Exercise1.m

%% Exercise 1: Linear Regression
% Submitted By: *Prasannjeet Singh*
%
% <html>
%   <link rel="stylesheet" type="text/css" href="../Data/layout.css">
% </html>
%
%% Q1. Plotting the Data
% The data can be plotted by simply using the *scatter()* function:

load Data/data_build_stories.mat;
hFig = figure(1);
scatter (data_build_stories(:,1), data_build_stories(:,2), 25, [0 0 0]);
title('Scatter Plot of Building Features');
xlabel('Height of the Building in ft.');
ylabel('Number of Floors');
snapnow;
close(hFig);

%% Q2. Computing $\beta$ by Normal Equation:
% Implemented by the function *normalEquation()* which is present in this
% folder
%
% Since we have only 1 feature in this example, our hypothesis will be:
%
% $h_ \beta (x) =  \beta _0 +  \beta _1  x$
%
% The $\beta _0$ and $\beta _1$ values will be returned by the function
% *normalEquation()* in the form of a vector, the value of $x$ will be 900,
% as provided in the question and then we can use it to find out the
% estimated number of floors.

% First finding out the $beta$ vector:
load Data/data_build_stories.mat;
bNormal = ExTwoFunctions.normalEquation(data_build_stories(:,1), data_build_stories(:,2))

%%
% Therefore, $\beta_{0} = -3.3313$ and $$\beta_{1} = 0.0800$

% Now calculating the number of floors
% Rounding off, because number of floors cannot be a fraction
height_building = 900;
% Above value can be altered to find solution for different heights
floors = round(bNormal(1) + height_building*bNormal(2))

%%
% Therefore, the estimated number of floors are *69*

% Now plotting the sample data, the hypothesis and test solution
clearvars plotM plotL;
plotM(:,1) = min(data_build_stories(:,1)):1:max(data_build_stories(:,1));
plotM(:,2) = bNormal(1) + plotM(:,1)*bNormal(2);
plotL(:,1) = min(data_build_stories(:,1)):1:height_building;
plotL(:,2) = floors;
hFig = figure(2);
p = plot(plotM(:,1), plotM(:,2),'c');
p.LineWidth = 3;
hold on;
q = plot(plotL(:,1), plotL(:,2),'--');
q.LineWidth = 0.5;
scatter (data_build_stories(:,1), data_build_stories(:,2), 25, [0 0 0]);
scatter (height_building, floors, 75, [1 0 0], 'filled');
title('Scatter-Plot | Hypothesis Line | Test Solution');
xlabel('Height of the Building in ft.');
ylabel('Number of Floors');
snapnow;
close(hFig);

%%
% Note that: 
%
%%
% 
% * Black Hollow Circles denote the training data provided.
% * Bold Light Blue Line denotes the hypothesis, or the resultang solution
% generated by the normal equation.
% * Big Red-Dot denotes the result when number of floors is 900, according
% to the normal equation solved above.
% * Dotted blue horizontal line denotes the corresponding number of floors
% (which is *69* in our case when height of the building is *900 Feet*

%% Q3. Implement the Cost Function
% The cost function is implemented by the function *mseSingleFeature()* and
% is present in this folder. 
%
% To find the cost for the $\beta$ computed above, we can call the cost
% function like so:

% Clearing the used variables and then initializing them with data.
clearvars y;
features = data_build_stories(:,1);
y = data_build_stories(:,2);

% Calling the Cost Function.
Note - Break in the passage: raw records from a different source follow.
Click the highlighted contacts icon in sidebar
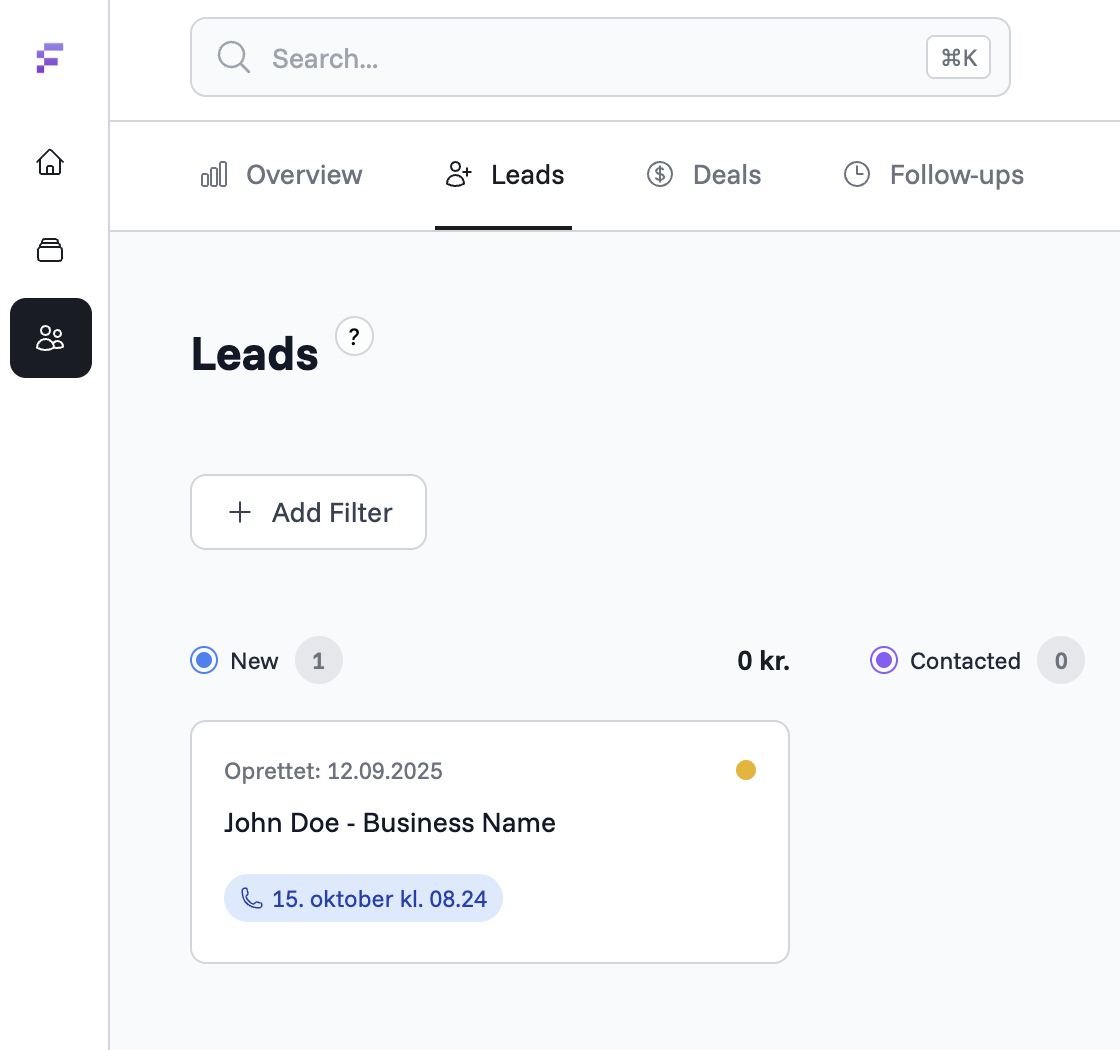pyautogui.click(x=50, y=338)
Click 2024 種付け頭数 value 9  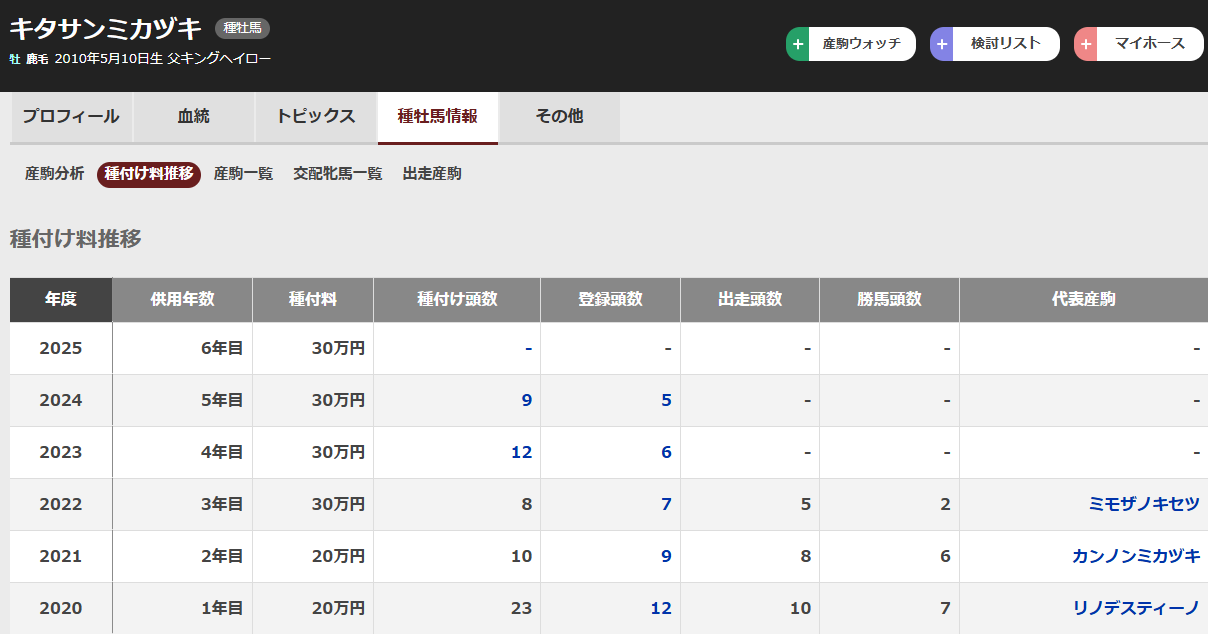click(526, 400)
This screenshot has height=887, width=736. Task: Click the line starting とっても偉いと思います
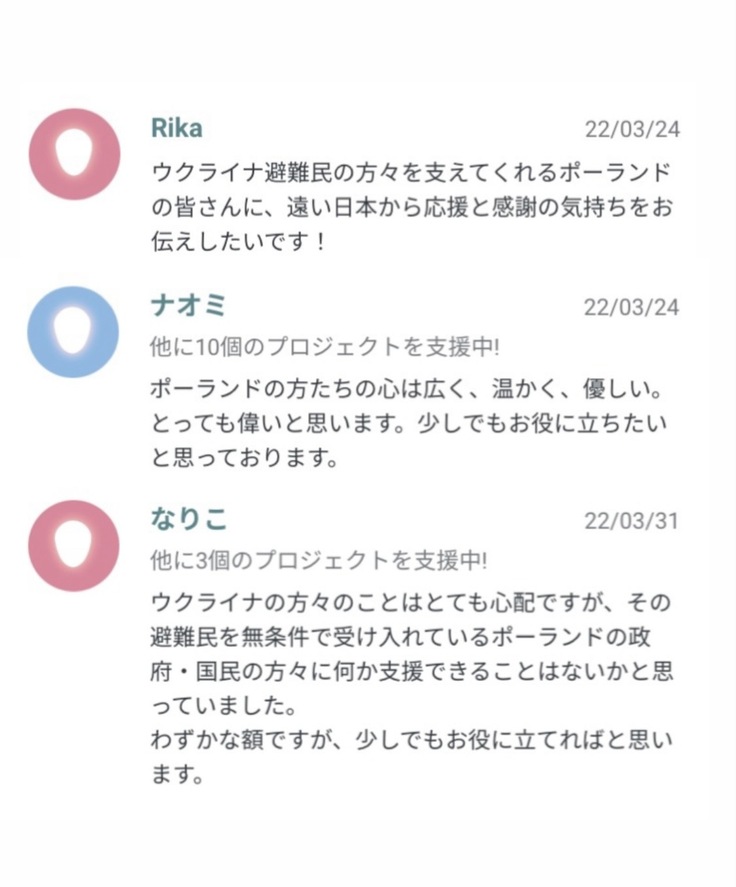tap(410, 423)
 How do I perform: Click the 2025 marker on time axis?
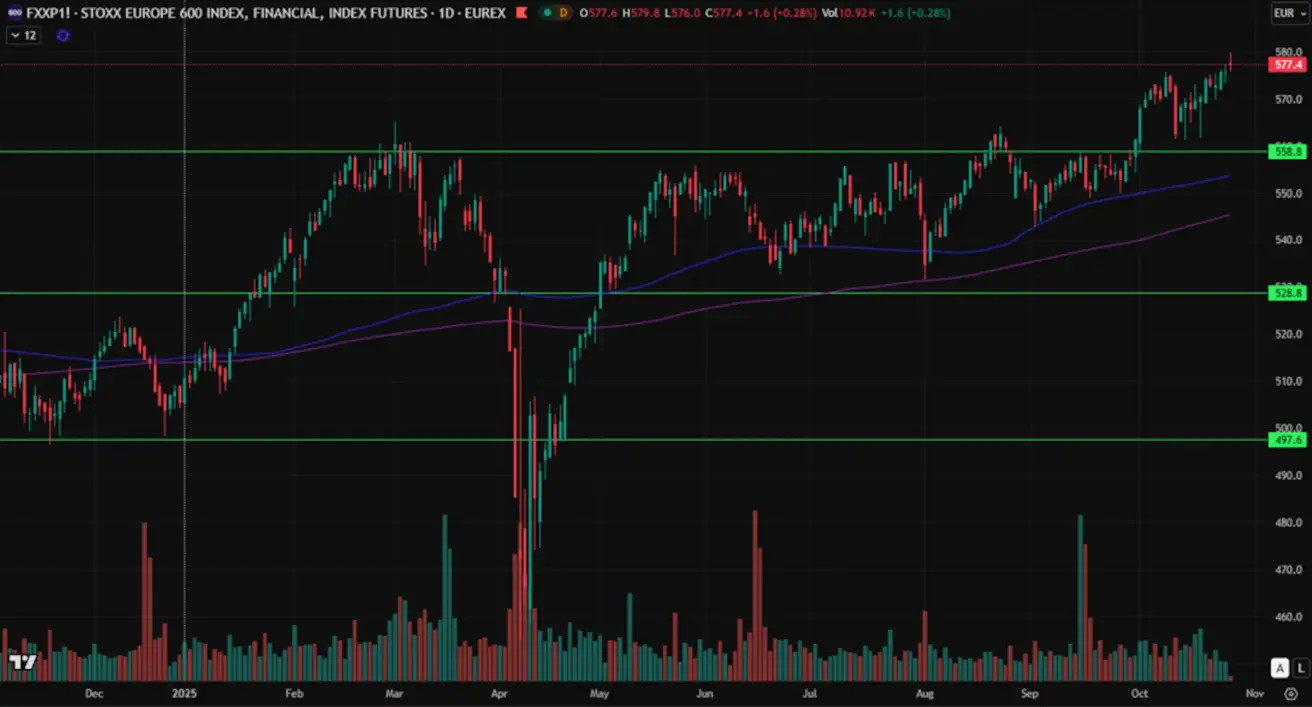tap(184, 692)
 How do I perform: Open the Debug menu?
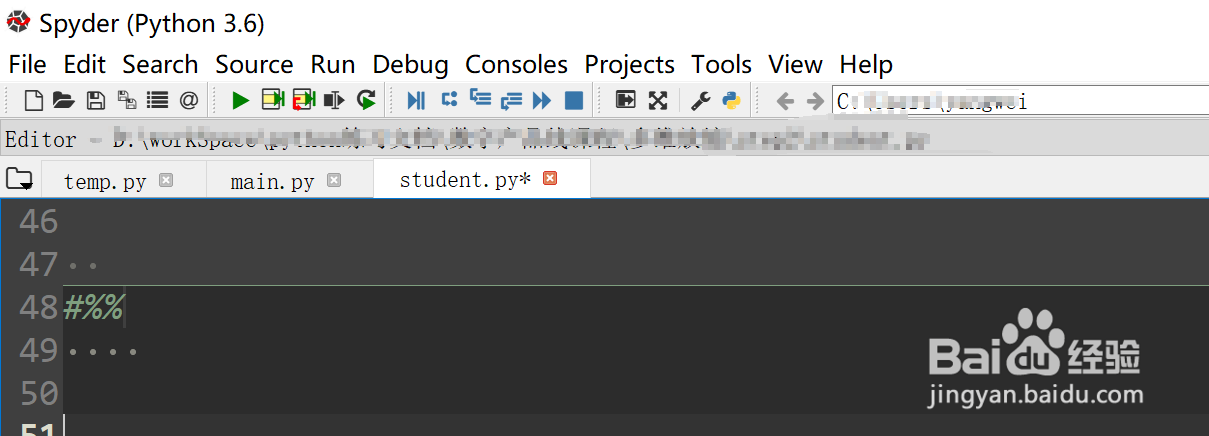click(x=410, y=65)
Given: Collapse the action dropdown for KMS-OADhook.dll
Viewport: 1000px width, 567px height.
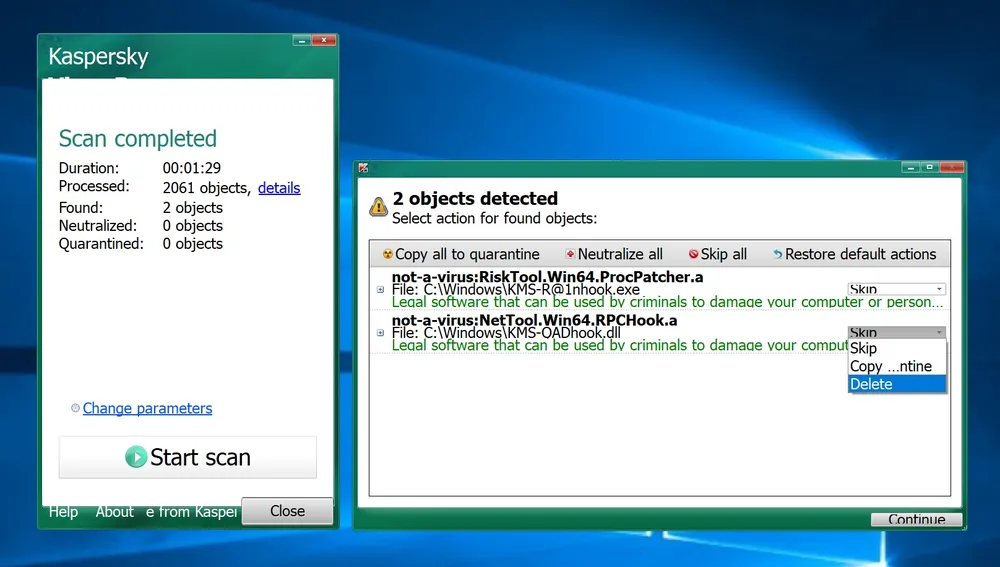Looking at the screenshot, I should coord(938,332).
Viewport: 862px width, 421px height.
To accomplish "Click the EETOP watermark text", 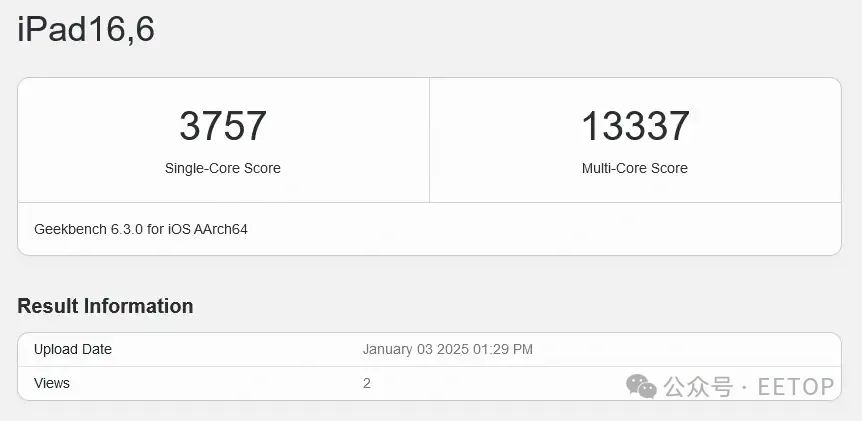I will [796, 387].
Note that *beta* was already calculated above.
meanSquaredError = ExTwoFunctions.mseMultiFeature(features,y,bNormal)

%%
% Therefore, the Mean Squared Error derived by the cost function (for
% Normal Equation) is *23.3015*.

%% Q4. Gradient Descent
%
% The function used for both subquestions is *gradientDescent()*, and can
% be found in this folder.

%% (a) Without any feature normalization
%
% The value of $\alpha$ used for gradient descent in this case was *a =
% 0.0000001002*. Values any more than this (in the scale of $10^{-10}$)
% resulted in an increasing cost function.

a = 0.0000001002;

%%
% Note that the following commands are commented as they take very long
% (~10 minutes) to come to a conclusion. However, I have performed them and
% printed the answers. Nevertheless, they can be uncommented to see the
% results live.
%
% Applying gradient descent to find the $\beta$ and iterations (N):
% (_Uncomment Below_)

bWithoutNormalization(1) = -1.8237; bWithoutNormalization(2) = 0.0775;
% [bWithoutNormalization, ~, N] = ExTwoFunctions.gradientDescent(features, y, a);
% fprintf(strcat('The total number of iterations (N) were: ', int2str(N)));

%%
% Therefore using the above settings, it took the gradient descent
% algorithm a total of *1,286,391* iterations for the cost to come as near
% as $1\%$ of the cost generated by the normal equation. And the value of
% beta was: $\beta_{0} = -1.8237$ and $\beta_{1} = 0.0775$
%
% Calculating floors:

newFloors = round(bWithoutNormalization(1) + height_building*bWithoutNormalization(2))

%%
% *Summarizing the answer*:
%
% # $\alpha = 0.0000001002$
% # $N = 1,286,391$
% # $\beta_{0} = -1.8237\quad and \quad \beta_{1} = 0.0775$
% # $Floors: 68$
%
% Further Works: I temporarily modified the
% *gradientDescent()* algorithm so that it runs until the _change_ in cost
% value is less than $10^{-8}$. The algorithm ran for more than 30 minutes
% and following were the results:
%
% # $N = 2,142,348$
% # $\beta_{0} = -2.4418\quad and \quad \beta_{1} = 0.0786$
% # $Cost = 23.3826$
%
% The results were nearer to the normal results. Therefore, more we iterate
% the gradient descent, more does it go near the normal results.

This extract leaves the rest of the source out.